In my experience, if you can make entering more structured metadata just as easy, people will enter it, and you get a big return in the ability to use the information you've collected.

I've spent the last 3.5 years building a platform for "information applications". The key observation which prompted this was that hierarchical file systems didn't work well for organising information within an organisation.

However, hierarchy itself is still incredibly valuable. People think in terms of hierarchies - it's just that they think in terms of multiple hierarchies and an item will almost always belong in more than one place in those hierarchies.

If you allow users to describe items in the way which makes sense to them, and then search and browse by any of the terms they've used, then you've eliminated almost all the frustrations of a file system. In my experience of working with people building complex information applications, you need:

  * deep hierarchy for classifying things
  * shallow hierarchy for noting relationships (eg "parent company")
  * multi-values for every single field
  * controlled values (in our case by linking to other items wherever possible)
Unfortunately, none of this stuff is done well by existing database systems. Which was annoying, because I had to write an object store.

Whenever I hear these proclamations, I always wonder what a 'source tree' would look like in a non-hierarchical file system.

A non hierarchical file system is not a file system in which hierarchies cannot be represented. A source tree could be represented by using relative paths within the project as tags.

Obviously, there are some issues that would have to be resolved. For instance, you would have a have some kind of uniqueness notion for tags in order to simulate current hierarchical file systems, or two paths in the traditional sense might be the same. Since not all tags would have such uniqueness constraints, there would also have to be some kind of tag type (or property type), and at that point we're getting awfully close to what databases do.

There's no reason you can't have both on a system. Traditional hierarchical for the uses where it makes sense (eg systems software, application code and resources) and this alternative for user data.

Your source wouldn't need to be stored in a tree, necessarily. Files in your source code could be tagged with the module name they belong to.

True, but what about when you have multiple copies of the same source tree? (though I guess this could be less of an issue of everything was using a dvcs)

Git e.g. solves that by addressing via content hash. Which is more or less inevitable for non-hierarchical storage, since that's one of the few ways you can disambiguate.
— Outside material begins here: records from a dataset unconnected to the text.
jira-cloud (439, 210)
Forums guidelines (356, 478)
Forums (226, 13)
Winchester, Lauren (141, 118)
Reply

The thing is, wood trees don't share (or trade) leaves, but abstract trees can.

No, they can't share leaves. Trees are acyclic by definition - no leaf may have more than one parent.

Present-day hierarchical file systems are digraphs, not trees.

Yes, digraphs are much more flexible. Present-day wood trees -really, really cannot- share leaves.

(snark warning) I pointed out years ago, that hierarchical file systems would eventually be unnecessary on Windows, since the clear direction from Microsoft at that time was to store every file in the entire system in \windows\system32, than manage it via an extremely deep and complex hierarchy in the registry... (end snark)

Fortunately, Windows moved in a better direction since then, with user home directories and most user data stored effectively underneath then, more organization to the Windows directory, and so on.

Without having actually read the paper yet (still downloading). I always feel like these sort of things are nice, but you still want a hierarchy underneath it all.

For example, I have a document which I want to put onto a USB stick for a friend. I have no idea how their search metaphor lets me do this. I search for the document, but now how do I "move" it? Does "moving" even make sense? Now I'm not doubting that they do have an answer for this, but is the answer something that will be easy to explain?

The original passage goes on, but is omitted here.